The achievable breast projection is superior over other techniques (a cosmetic advantage that is appreciated by surgeons and patients).
Distance from the inframammary fold (IMF) to the NAC does not increase significantly postoperatively with use of the superiorly based techniques. More, they resist change over time and do not develop pseudoptosis, which is a common late finding with the inferior pedicle technique.
Operation times are shorter. These techniques do not employ skin undermining or tailored skin excisions for shaping. Further, dermoglandular resection is completed en-bloc, which is simple and fast.
The superior pedicle technique tends to preserve projection but is limited by pedicle length. This technique is suggested for resections of no more than 1200 g and NAC transpositions of no more than 9 cm.

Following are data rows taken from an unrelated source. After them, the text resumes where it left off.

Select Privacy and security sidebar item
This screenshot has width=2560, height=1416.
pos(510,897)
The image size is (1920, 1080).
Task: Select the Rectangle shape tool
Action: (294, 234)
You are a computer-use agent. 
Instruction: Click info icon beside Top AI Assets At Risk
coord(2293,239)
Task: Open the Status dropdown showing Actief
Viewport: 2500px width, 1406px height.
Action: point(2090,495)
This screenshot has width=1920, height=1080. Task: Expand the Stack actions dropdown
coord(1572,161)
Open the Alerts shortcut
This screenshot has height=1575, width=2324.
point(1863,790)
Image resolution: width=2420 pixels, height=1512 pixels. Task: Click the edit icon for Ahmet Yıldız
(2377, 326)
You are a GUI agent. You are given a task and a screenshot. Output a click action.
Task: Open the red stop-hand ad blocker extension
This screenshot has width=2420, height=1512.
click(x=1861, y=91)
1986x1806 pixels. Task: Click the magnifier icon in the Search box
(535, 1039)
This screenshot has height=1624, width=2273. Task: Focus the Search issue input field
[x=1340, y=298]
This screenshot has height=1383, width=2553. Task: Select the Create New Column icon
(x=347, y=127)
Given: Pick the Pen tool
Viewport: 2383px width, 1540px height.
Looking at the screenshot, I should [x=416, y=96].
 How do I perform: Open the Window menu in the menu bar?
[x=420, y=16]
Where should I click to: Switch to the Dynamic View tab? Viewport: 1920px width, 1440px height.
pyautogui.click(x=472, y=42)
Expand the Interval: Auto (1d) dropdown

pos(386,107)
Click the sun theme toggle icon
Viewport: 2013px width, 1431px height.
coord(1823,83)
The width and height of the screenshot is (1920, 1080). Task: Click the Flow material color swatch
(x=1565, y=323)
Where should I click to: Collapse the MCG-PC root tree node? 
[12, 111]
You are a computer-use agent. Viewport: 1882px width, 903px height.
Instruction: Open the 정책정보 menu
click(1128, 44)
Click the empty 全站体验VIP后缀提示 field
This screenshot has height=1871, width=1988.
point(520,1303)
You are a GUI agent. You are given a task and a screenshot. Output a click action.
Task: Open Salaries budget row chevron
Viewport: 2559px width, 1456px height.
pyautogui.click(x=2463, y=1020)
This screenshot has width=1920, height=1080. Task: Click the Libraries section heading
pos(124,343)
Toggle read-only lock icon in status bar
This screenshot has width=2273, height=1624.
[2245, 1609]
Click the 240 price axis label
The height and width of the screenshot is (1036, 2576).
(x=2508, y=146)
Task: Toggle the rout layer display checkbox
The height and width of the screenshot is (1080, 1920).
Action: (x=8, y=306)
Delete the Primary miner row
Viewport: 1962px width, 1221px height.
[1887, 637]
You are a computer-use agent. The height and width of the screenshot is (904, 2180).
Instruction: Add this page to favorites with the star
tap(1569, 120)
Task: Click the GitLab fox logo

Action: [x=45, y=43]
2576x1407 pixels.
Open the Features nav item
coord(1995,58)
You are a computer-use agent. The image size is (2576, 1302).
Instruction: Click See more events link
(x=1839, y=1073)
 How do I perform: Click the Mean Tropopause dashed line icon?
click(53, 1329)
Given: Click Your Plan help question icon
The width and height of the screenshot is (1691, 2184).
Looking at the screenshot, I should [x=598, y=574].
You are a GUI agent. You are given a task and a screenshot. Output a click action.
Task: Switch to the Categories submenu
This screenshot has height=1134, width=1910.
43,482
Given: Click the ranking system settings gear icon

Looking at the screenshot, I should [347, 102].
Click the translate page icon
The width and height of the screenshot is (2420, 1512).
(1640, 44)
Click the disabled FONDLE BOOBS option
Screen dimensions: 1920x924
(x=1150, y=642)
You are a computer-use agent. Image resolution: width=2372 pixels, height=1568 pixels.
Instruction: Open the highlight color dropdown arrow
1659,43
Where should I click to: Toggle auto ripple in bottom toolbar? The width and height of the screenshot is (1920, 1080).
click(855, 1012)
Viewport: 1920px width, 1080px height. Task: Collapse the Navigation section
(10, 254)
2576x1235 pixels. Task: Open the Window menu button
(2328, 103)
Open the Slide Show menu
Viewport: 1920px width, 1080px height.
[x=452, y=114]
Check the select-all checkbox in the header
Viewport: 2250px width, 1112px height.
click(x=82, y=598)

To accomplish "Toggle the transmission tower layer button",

The superomedial pedicle technique may better preserve sensation to the NAC than the superior pedicle technique. The author has found the superomedial pedicle technique useful for all breast types, not restricted to use on nonsmokers or patients with soft and mobile breasts. The superomedial pedicle technique can be safely used for resections of up to 2000 g and cephalic NAC transpositions of 5-15 cm with reliable preservation of viability and sensibility. Attainable pedicle lengths likely exceed the author's limit of 27 cm.
Recently published articles corroborate the above assertions. Davison et al reported a statistically significant reduction in operation time of 41 min (P = 0.0001) in a matched consecutive cohort of 25 patients. Furthermore, out of 279 patients, all nipples were found to be viable, NAC hypesthesia was reported in only 2 patients, and the overall complication rate was 18% (74% of the patients with complications had BMIs >30). Landau and Hudson looked at the superomedial pedicle technique in 61 patients (122 breasts) over a 10-y period. Mean resection weight was >1300 g per breast. They found a partial areola necrosis rate of 6.5%. All nipples were viable. Minor complications (eg, wound breakdown) were reported in 18% of patients (Landau, Hudson, 2008). These figures attest to the safety and versatility of the superomedial pedicle technique for reduction mammaplasty regardless of breast size or patient BMI.
A retrospective study by Manahan et al of 2152 breast reductions (1148 patients), including with inferior and superior pedicle procedures, indicated that surgical outcomes are negatively impacted by morbid obesity, tobacco use, cardiac disease, and secondary surgery. For example, patients with cardiac disease were more likely to undergo reoperation for scars and fat necrosis, while a body mass index of 35 kg/m or more was associated with an increased risk of infection, seromas, fat necrosis, and minor wounds.
Future and Controversies
Elizabeth Hall-Findlay has shown good results using her combination of superomedial pedicle combined with vertical closure. The long-term results she has presented suggest that the late development of pseudoptosis is less problematic than with other techniques. The learning curve for this technique can be steep. No other technique appears to have the distinct advantages of this particular approach with benefits that include faster operative times, greater control over breast shaping, reduced risk of peri-incisional skin necrosis, reduced risk of NAC insensitivity or nonviability, reduced risk of fat necrosis, and durability of results. Some have cited the steep learning curve as a barrier to wide acceptance of the technique; in particular, the rate of postoperative pseudoptosis is a challenge. With proper application of the technique, pseudoptosis is avoided.